_EXERCISE INSTRUCTIONS_.
Copy the listing word for word from the line with "You are a computer-use" up to and including the final line. Omit the pictures from your copy.

(Rows from a screen-grounding dataset)
○ ○ ○

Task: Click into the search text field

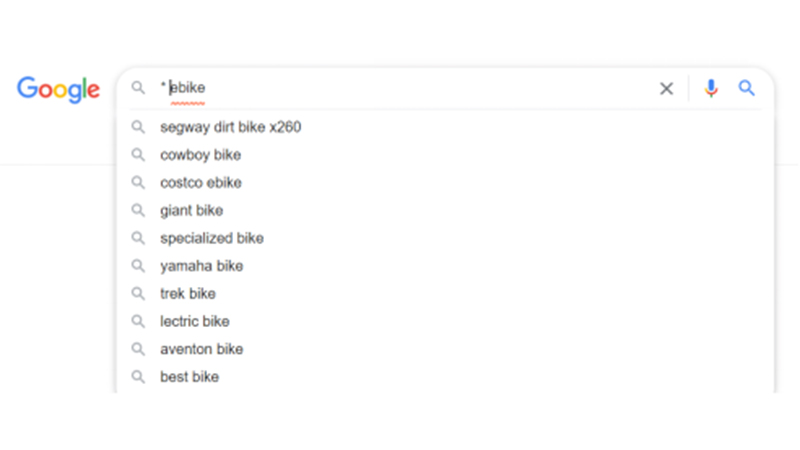Action: pyautogui.click(x=406, y=88)
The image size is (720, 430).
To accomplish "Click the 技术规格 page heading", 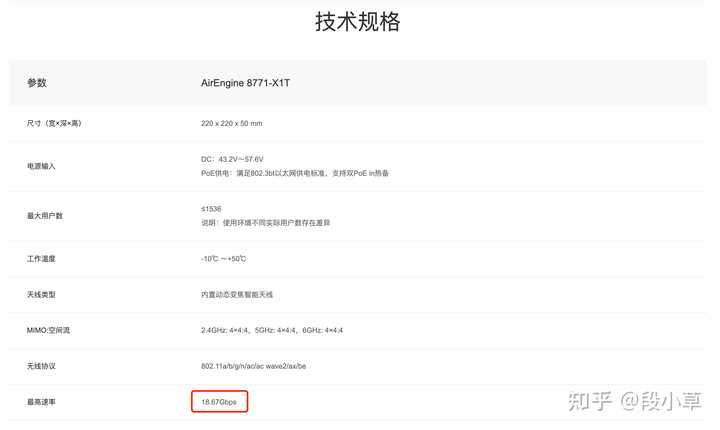I will [x=357, y=22].
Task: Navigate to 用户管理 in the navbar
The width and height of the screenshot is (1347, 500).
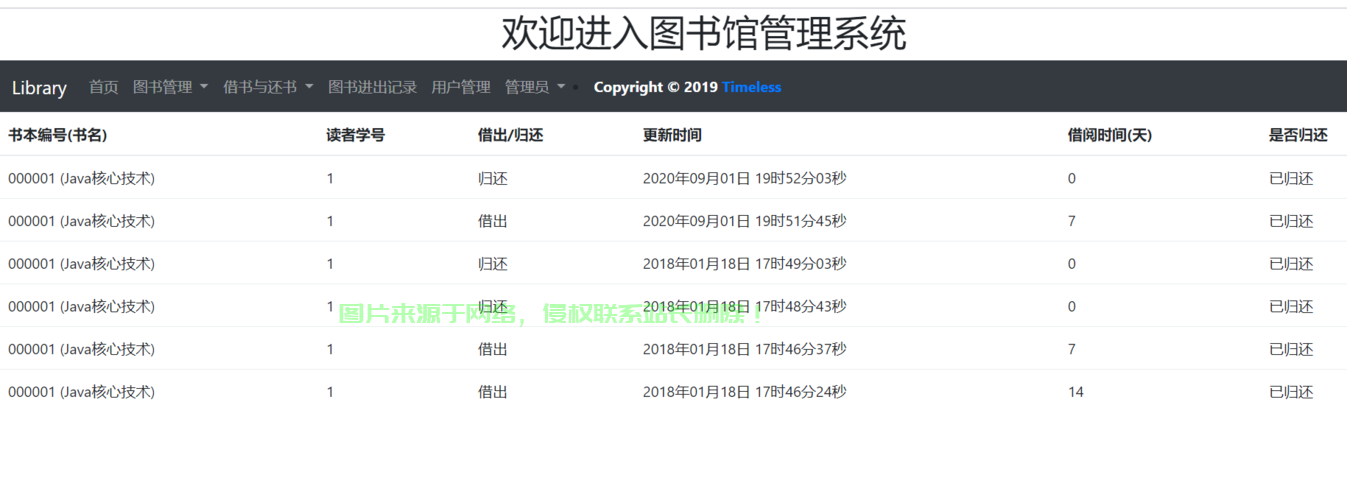Action: click(460, 87)
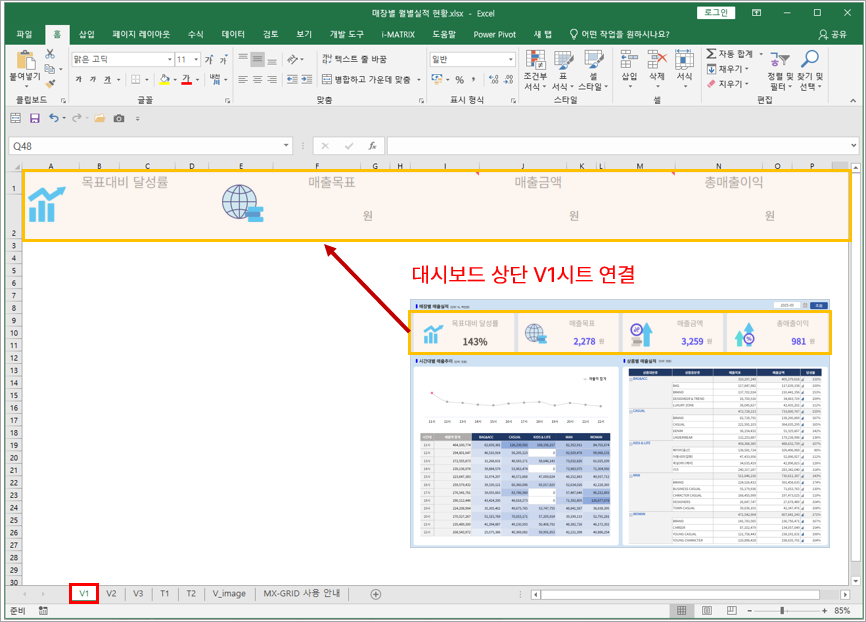Click the Sort & Filter (정렬 및 필터) icon

[x=779, y=59]
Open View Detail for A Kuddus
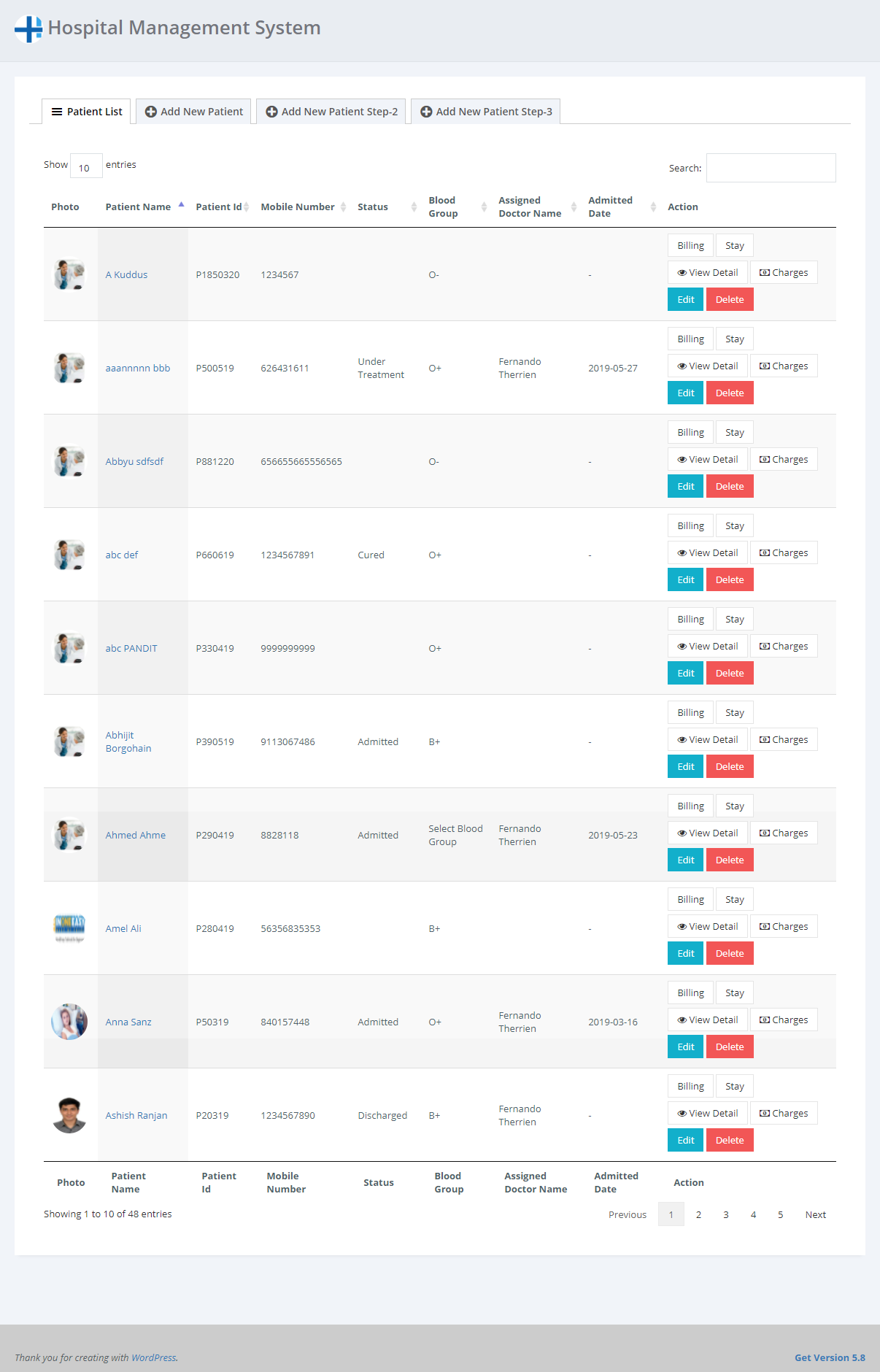The image size is (880, 1372). click(707, 272)
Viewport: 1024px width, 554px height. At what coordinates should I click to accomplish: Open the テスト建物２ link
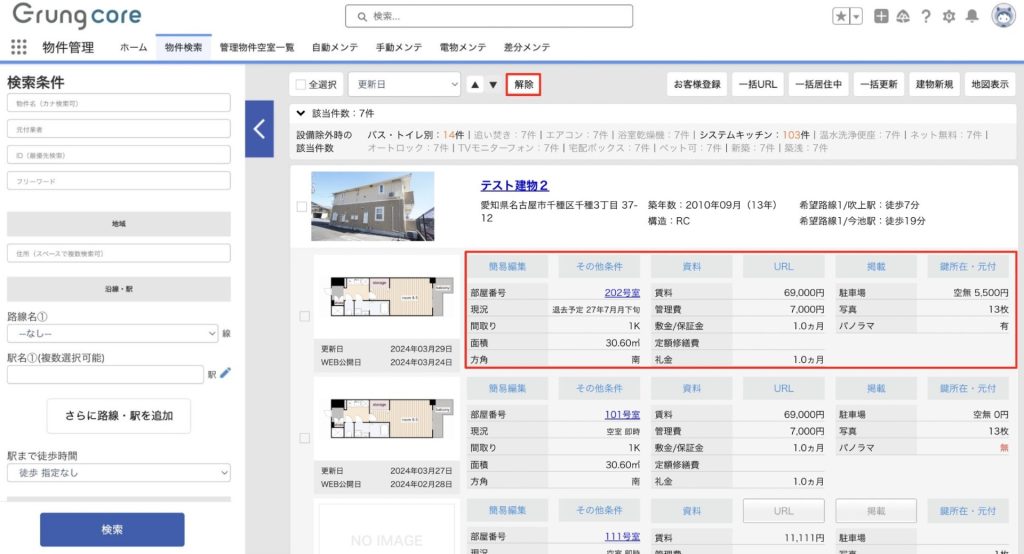point(514,186)
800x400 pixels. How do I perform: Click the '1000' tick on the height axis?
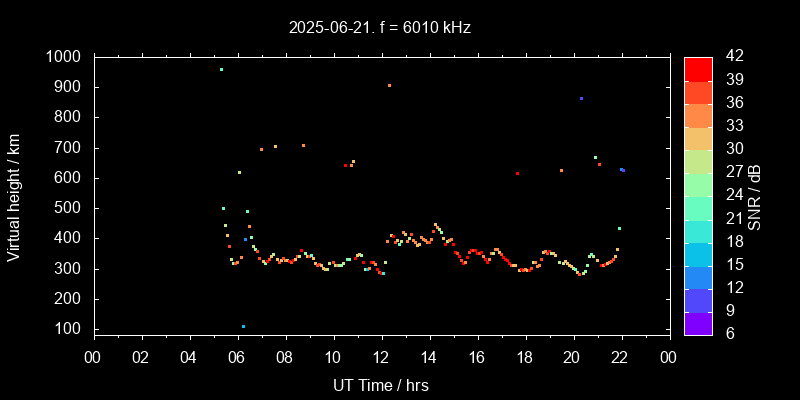(x=66, y=57)
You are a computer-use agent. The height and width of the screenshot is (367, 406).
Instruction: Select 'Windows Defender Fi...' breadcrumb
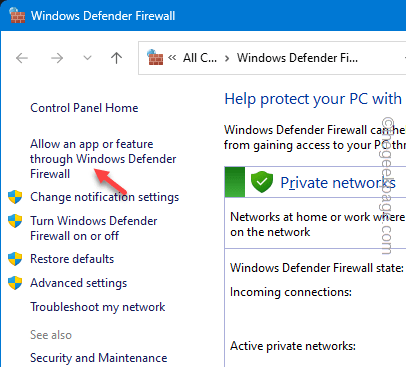point(297,58)
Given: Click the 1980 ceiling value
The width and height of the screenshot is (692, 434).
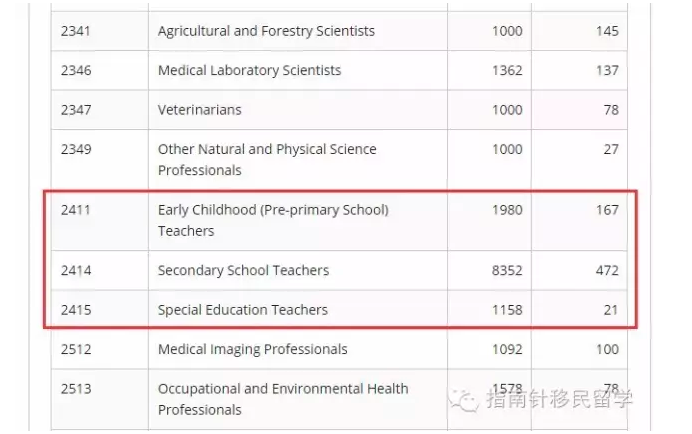Looking at the screenshot, I should [507, 210].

○ ○ ○

_FULL RESPONSE_.
You are a computer-use agent. The height and width of the screenshot is (367, 406).
Instruction: Select 'Windows Defender Fi...' breadcrumb
point(297,58)
Given: Click the 1980 ceiling value
The width and height of the screenshot is (692, 434).
Looking at the screenshot, I should [507, 210].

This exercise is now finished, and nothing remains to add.